The instability of vials of lyophilized peptides is one of the major problems in the study of their formulations, and there are many reasons for this. However, there are not many major causes of instability for a vial of lyophilized peptides. A detailed study of the influence of external conditions (such as pH, temperature, light, oxygen concentration, etc.) on the stability of vials of lyophilized peptides helps to design a rational formulation. Although the mechanism by which additives stabilize the vial lyophilization of peptides is not fully understood, the use of additives is still one of the primary means to improve the stability of vial lyophilized peptide formulations. The use of analytical tools such as CD and DSC can help to quickly screen suitable additives.
The cause of the instability of the vial lyophilized peptide
The surface adsorption of proteins is another vexing problem encountered during storage and use. For example, riL-2 adsorbs on the surface of the pipeline during the perfusion process, resulting in loss of activity.
How to determine the solubility of the vial lyophilized peptide from the vial lyophilized peptide sequence?
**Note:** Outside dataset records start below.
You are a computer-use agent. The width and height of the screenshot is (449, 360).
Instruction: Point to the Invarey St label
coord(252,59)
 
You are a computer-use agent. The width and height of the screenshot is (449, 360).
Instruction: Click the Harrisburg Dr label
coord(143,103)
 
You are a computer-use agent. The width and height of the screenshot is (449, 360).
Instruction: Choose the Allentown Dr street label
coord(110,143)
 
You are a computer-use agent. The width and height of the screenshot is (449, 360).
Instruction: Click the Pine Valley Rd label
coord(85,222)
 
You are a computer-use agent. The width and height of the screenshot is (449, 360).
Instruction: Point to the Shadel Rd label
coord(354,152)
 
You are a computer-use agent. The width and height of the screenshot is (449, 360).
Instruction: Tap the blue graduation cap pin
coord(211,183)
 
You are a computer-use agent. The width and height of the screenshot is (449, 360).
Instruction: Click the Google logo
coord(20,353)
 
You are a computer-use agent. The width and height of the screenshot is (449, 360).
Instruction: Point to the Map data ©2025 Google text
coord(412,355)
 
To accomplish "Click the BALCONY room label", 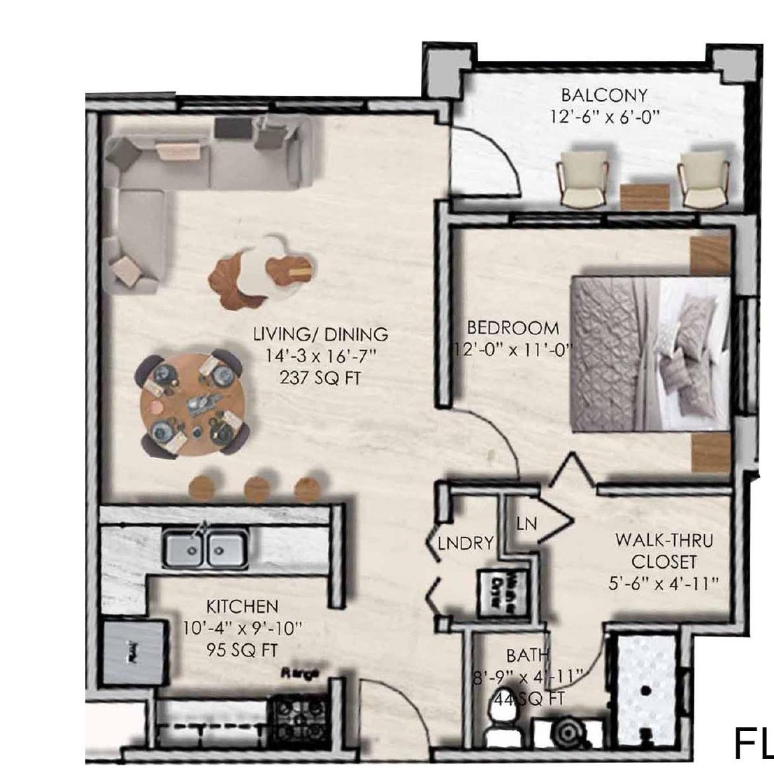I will tap(603, 95).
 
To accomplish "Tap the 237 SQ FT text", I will tap(320, 378).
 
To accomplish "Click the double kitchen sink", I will tap(204, 548).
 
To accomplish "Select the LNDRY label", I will tap(466, 543).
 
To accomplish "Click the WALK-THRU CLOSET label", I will tap(664, 551).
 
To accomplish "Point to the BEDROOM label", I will tap(513, 328).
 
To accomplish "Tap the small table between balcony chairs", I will tap(645, 196).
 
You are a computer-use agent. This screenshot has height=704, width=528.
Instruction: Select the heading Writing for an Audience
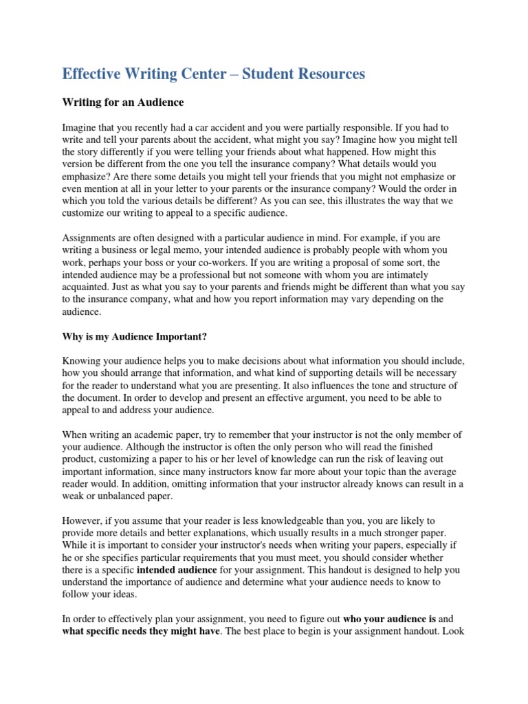(x=123, y=102)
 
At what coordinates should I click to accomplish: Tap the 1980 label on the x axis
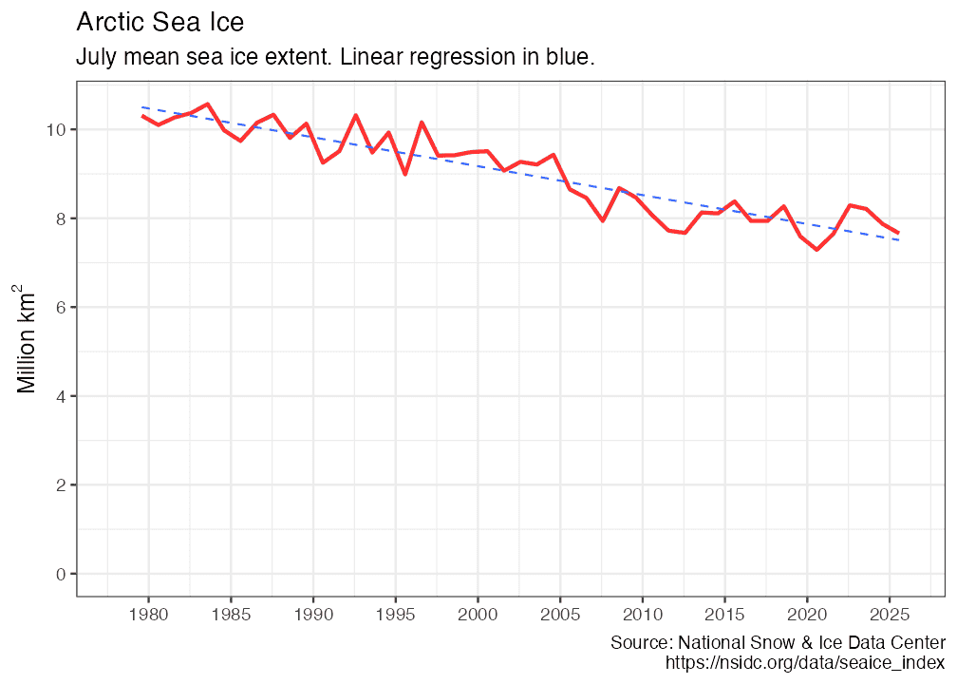click(x=148, y=615)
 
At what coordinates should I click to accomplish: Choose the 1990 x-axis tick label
click(x=313, y=615)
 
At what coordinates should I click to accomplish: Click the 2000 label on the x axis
click(x=478, y=615)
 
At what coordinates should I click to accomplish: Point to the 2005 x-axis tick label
click(x=560, y=615)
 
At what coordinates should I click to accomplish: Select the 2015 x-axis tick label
click(x=725, y=615)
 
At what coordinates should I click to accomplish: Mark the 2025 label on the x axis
click(x=890, y=615)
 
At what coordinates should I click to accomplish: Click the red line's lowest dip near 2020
click(x=816, y=250)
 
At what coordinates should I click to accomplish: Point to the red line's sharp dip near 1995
click(x=405, y=174)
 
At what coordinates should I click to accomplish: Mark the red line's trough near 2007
click(x=603, y=220)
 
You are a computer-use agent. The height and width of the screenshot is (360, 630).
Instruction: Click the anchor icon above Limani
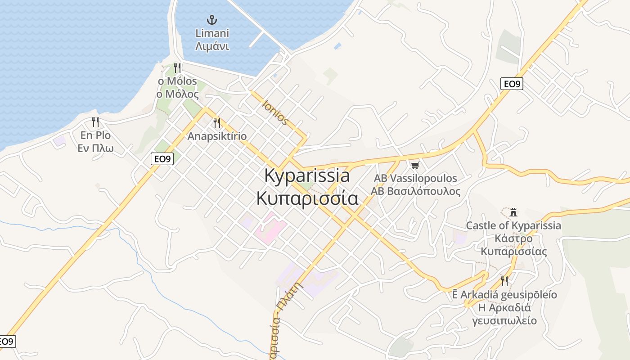(x=212, y=19)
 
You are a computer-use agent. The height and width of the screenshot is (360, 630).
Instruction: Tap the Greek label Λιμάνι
(x=212, y=46)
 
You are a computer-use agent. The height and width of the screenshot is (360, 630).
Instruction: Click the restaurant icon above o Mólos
(x=177, y=68)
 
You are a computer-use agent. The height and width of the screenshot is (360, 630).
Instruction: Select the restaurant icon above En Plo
(x=95, y=122)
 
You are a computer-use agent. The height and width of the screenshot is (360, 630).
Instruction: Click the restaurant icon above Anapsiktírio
(x=217, y=122)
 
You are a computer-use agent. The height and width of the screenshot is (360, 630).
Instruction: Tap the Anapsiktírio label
(x=217, y=136)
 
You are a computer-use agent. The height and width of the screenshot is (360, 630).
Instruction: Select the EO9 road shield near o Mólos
(x=162, y=159)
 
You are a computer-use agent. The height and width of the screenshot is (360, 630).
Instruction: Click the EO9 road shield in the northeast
(x=512, y=84)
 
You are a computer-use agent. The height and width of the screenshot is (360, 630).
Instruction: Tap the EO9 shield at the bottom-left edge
(x=7, y=342)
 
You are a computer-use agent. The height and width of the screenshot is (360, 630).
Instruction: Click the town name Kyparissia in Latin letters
(x=307, y=175)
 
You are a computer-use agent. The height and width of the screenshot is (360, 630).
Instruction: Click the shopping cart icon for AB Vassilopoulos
(x=415, y=165)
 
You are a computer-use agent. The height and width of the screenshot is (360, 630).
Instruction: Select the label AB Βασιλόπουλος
(x=415, y=191)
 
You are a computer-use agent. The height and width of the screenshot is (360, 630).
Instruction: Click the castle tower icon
(x=513, y=212)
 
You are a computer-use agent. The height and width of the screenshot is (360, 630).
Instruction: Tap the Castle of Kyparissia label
(x=513, y=225)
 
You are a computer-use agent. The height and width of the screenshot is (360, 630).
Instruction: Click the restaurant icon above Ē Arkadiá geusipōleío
(x=504, y=281)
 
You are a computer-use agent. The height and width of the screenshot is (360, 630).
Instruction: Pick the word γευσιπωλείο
(x=504, y=320)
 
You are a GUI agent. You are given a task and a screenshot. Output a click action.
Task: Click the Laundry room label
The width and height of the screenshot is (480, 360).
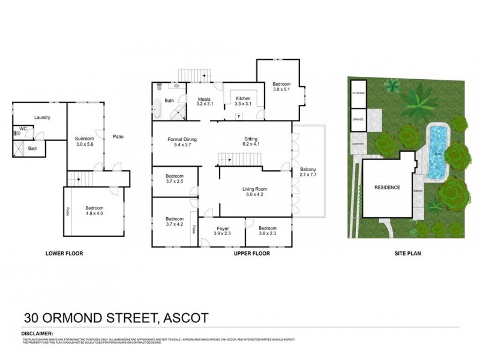point(42,118)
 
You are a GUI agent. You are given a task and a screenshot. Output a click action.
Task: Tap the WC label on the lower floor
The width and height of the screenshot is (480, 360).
point(23,128)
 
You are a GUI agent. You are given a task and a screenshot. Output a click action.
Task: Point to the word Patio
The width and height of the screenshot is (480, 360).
point(118,137)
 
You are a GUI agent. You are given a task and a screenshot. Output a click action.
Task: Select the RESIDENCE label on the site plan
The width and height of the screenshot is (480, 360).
point(387,187)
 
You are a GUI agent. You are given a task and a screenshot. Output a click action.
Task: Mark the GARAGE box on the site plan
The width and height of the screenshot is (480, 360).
point(359,119)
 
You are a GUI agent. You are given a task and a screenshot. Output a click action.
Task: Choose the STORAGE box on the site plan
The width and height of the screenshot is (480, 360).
point(359,94)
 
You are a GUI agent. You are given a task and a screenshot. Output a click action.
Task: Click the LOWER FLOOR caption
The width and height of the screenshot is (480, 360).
point(64,254)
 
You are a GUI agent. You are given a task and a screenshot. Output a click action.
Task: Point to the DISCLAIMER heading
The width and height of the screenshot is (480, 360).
point(37,332)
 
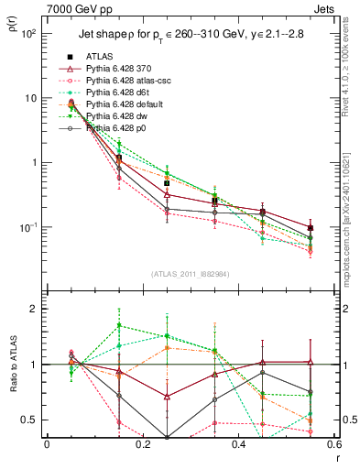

(1) If vials of lyophilized peptide contain a high proportion of highly hydrophobic amino acids such as Leu, Val, IIe, Met, Phe, and Trp, the vial lyophilized peptide is difficult to dissolve in an aqueous solution or simply not soluble. Any of these amino acids, whether purified or synthesized, may have problems.
(2) Under normal circumstances, the proportion of hydrophobic amino acids is less than 50%. It cannot be continuous with 5 consecutive aa is hydrophobic, the charged amino acids (positive charge K, R, H, N-terminus, negative charge D, E, C The proportion of terminus) is up to 20%, and if the polar N- or C-terminus of the lyophilized peptide in the vial can increase the polar amino acid, it can also improve the solubility.